When it Pays to Rush: Interpreting Morphogen Gradients Prior to Steady-State
Timothy E Saunders, Martin Howard

TL;DR
This study investigates how morphogen gradients can be interpreted before reaching steady-state during development, analyzing the effects of fluctuations and noise on positional accuracy, and predicting which morphogens are suitable for early interpretation.
Contribution
The paper provides a comparative analysis of pre-steady-state morphogen interpretation, highlighting the conditions under which early measurement is feasible and identifying specific morphogens suitable for it.
Findings
Direct transcription factor morphogens are sensitive to internal noise when interpreted early.

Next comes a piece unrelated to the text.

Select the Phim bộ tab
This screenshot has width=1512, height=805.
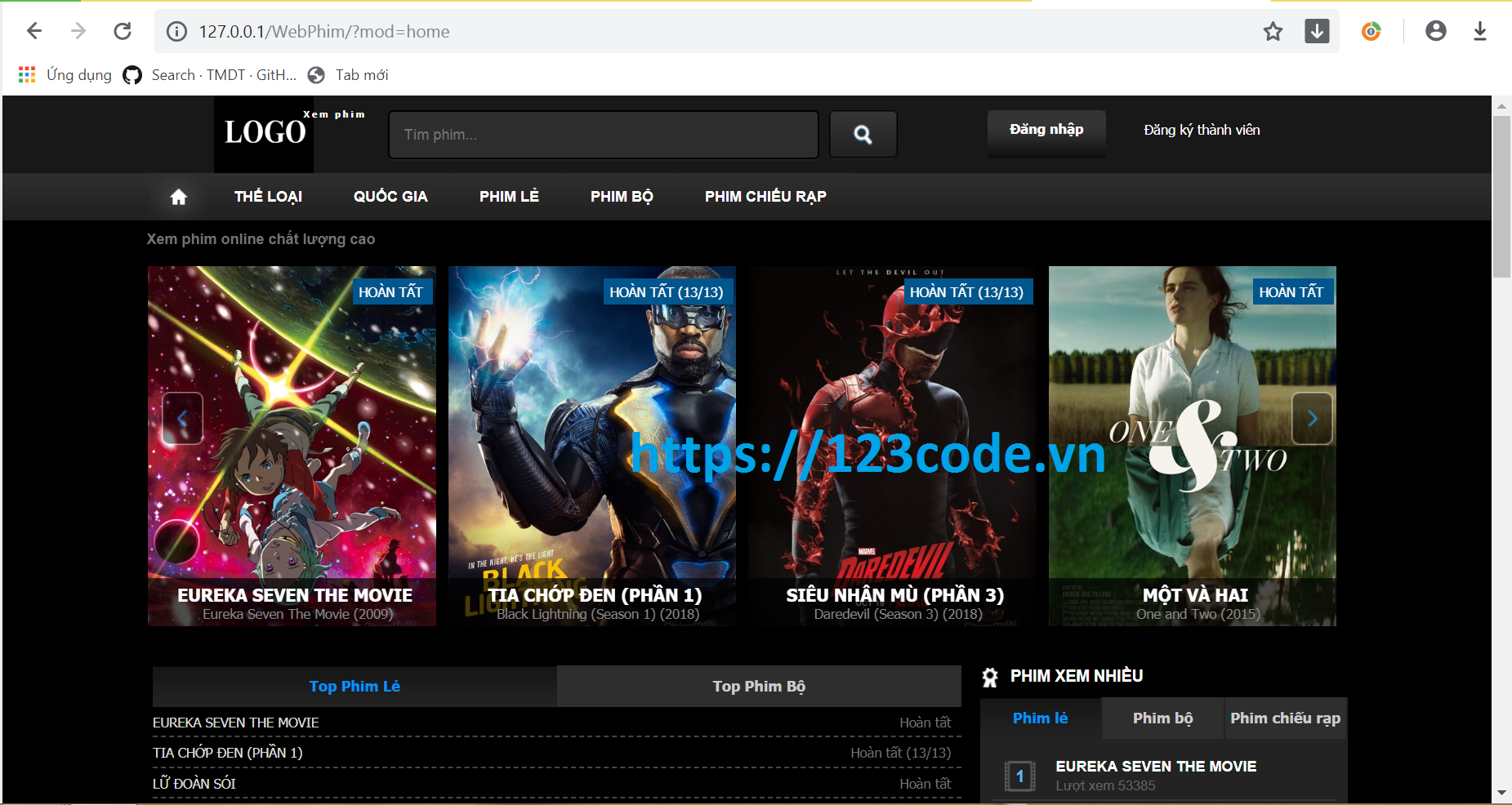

Receptor-mediated morphogens can be measured pre-steady-state with minimal loss of precision.
Bicoid is unlikely to be interpreted pre-steady-state, while Activin and Nodal can be.
Abstract
During development, morphogen gradients precisely determine the position of gene expression boundaries despite the inevitable presence of fluctuations. Recent experiments suggest that some morphogen gradients may be interpreted prior to reaching steady-state. Theoretical work has predicted that such systems will be more robust to embryo-to-embryo fluctuations. By analysing two experimentally motivated models of morphogen gradient formation, we investigate the positional precision of gene expression boundaries determined by pre-steady-state morphogen gradients in the presence of embryo-to-embryo fluctuations, internal biochemical noise and variations in the timing of morphogen measurement. Morphogens that are direct transcription factors are found to be particularly sensitive to internal noise when interpreted prior to steady-state, disadvantaging early measurement, even in the presence…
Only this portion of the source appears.